The idea, proposed by think tank Policy Exchange last month, suggested that a scrappage scheme be set up for drivers of older, more polluting diesel cars, in a similar fashion to the 2009/10’s vehicle scrappage scheme. This would give owners an incentive – previously around £2,000 off the price of a new car – to have their highly polluting vehicle taken off the road to benefit air quality.
The RAC Foundation has found that around 1.9 million older diesel cars are on UK roads, fitting into Euro standard categories 1, 2 and 3. Currently, all new cars sold have to be certified to Euro 6 standards.
These older models account for 17 per cent of all diesel cars on the road – more than 11 million in total – and are responsible for 15 per cent of total NOx emissions from diesel cars says the RAC Foundation.

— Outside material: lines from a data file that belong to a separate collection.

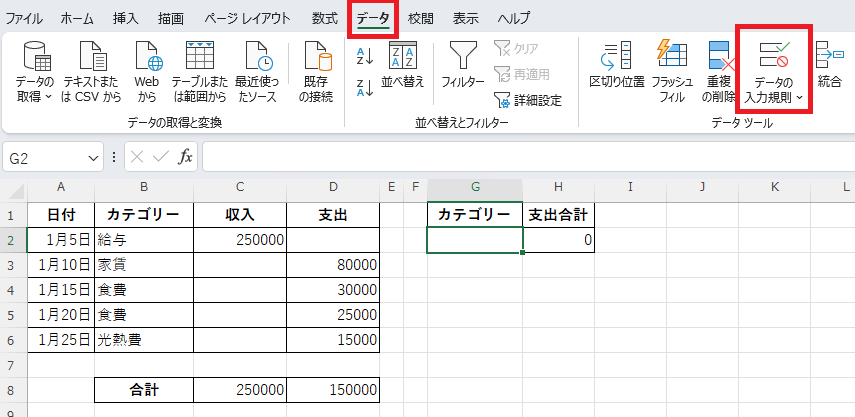Image resolution: width=855 pixels, height=417 pixels.
Task: Click 詳細設定 advanced filter button
Action: (528, 100)
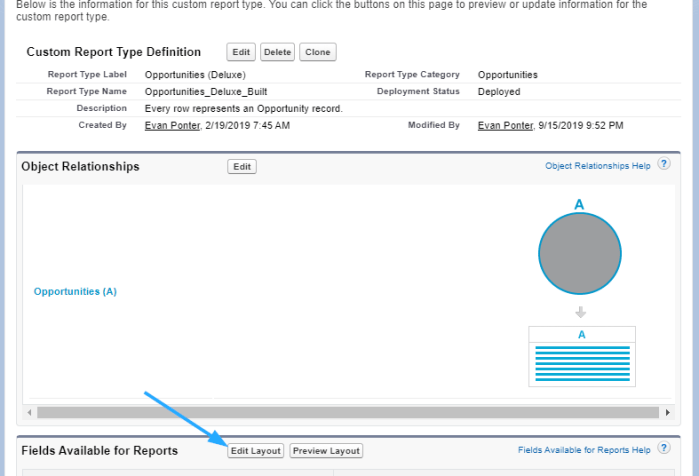This screenshot has height=476, width=699.
Task: Clone the Opportunities (Deluxe) report type
Action: click(x=318, y=52)
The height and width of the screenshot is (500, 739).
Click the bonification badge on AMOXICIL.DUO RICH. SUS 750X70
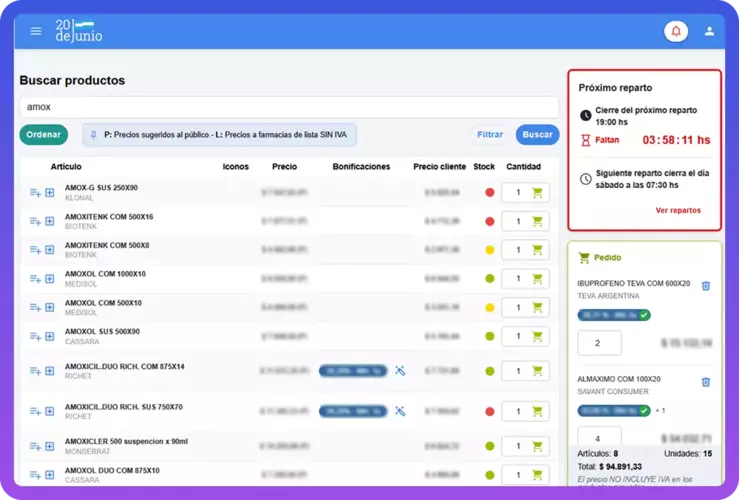coord(353,411)
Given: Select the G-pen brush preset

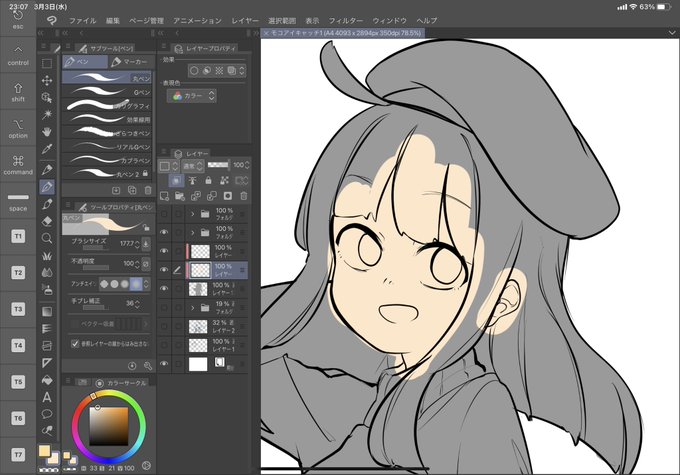Looking at the screenshot, I should tap(107, 92).
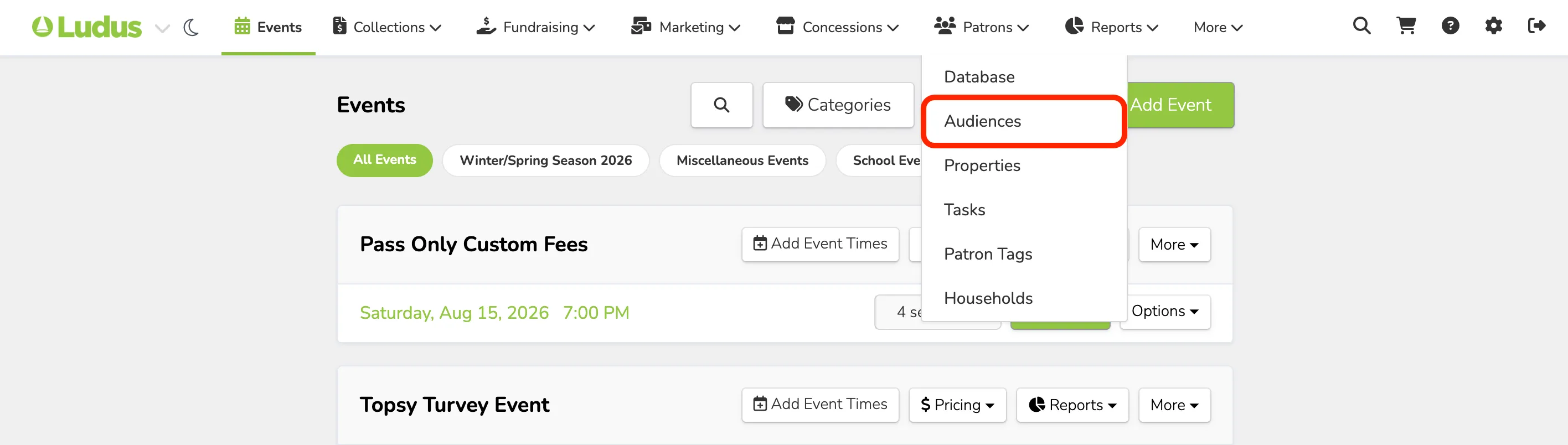Screen dimensions: 1568x445
Task: Click the Ludus logo
Action: (x=86, y=27)
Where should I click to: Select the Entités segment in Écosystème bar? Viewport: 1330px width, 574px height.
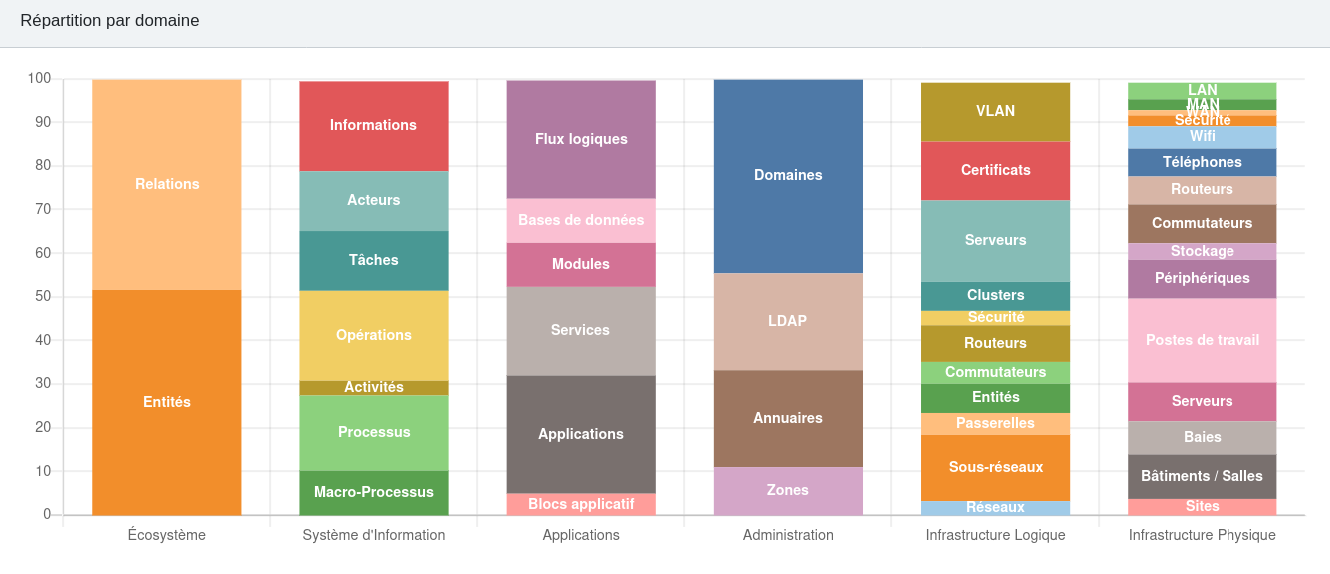(167, 402)
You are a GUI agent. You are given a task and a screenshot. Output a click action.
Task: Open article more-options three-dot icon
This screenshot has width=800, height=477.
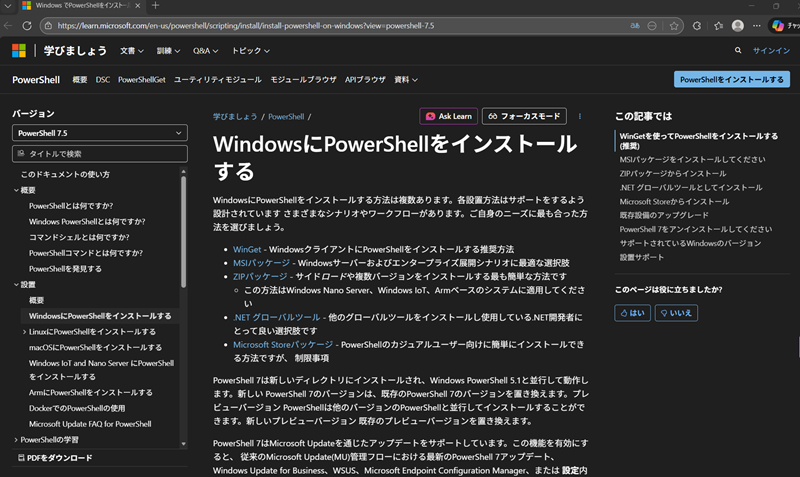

Analysts went on to calculate the benefits of such a scheme if, as would be expected, it ran along the same lines as the vehicle scrappage scheme around seven years ago.
Around 400,000 old diesel cars would be taken off the UK’s roads, at a cost of around £800 million should the government and manufacturers each contribute £1,000 for the incentive for customers to buy a new model.
If every one of those cars was replaced with a zero-emission vehicle, the annual cut in NOx emissions from the diesel fleet would be about 4,900 tonnes, or 3.2 per cent of total emissions from diesel cars.
Should the 400,000 models scrapped be replaced with new Euro 6 diesels, that saving would drop to 2,000 tonnes NOx per year at 1.3 per cent of the total, accounting for drivers covering the same mileage as with their old diesel car.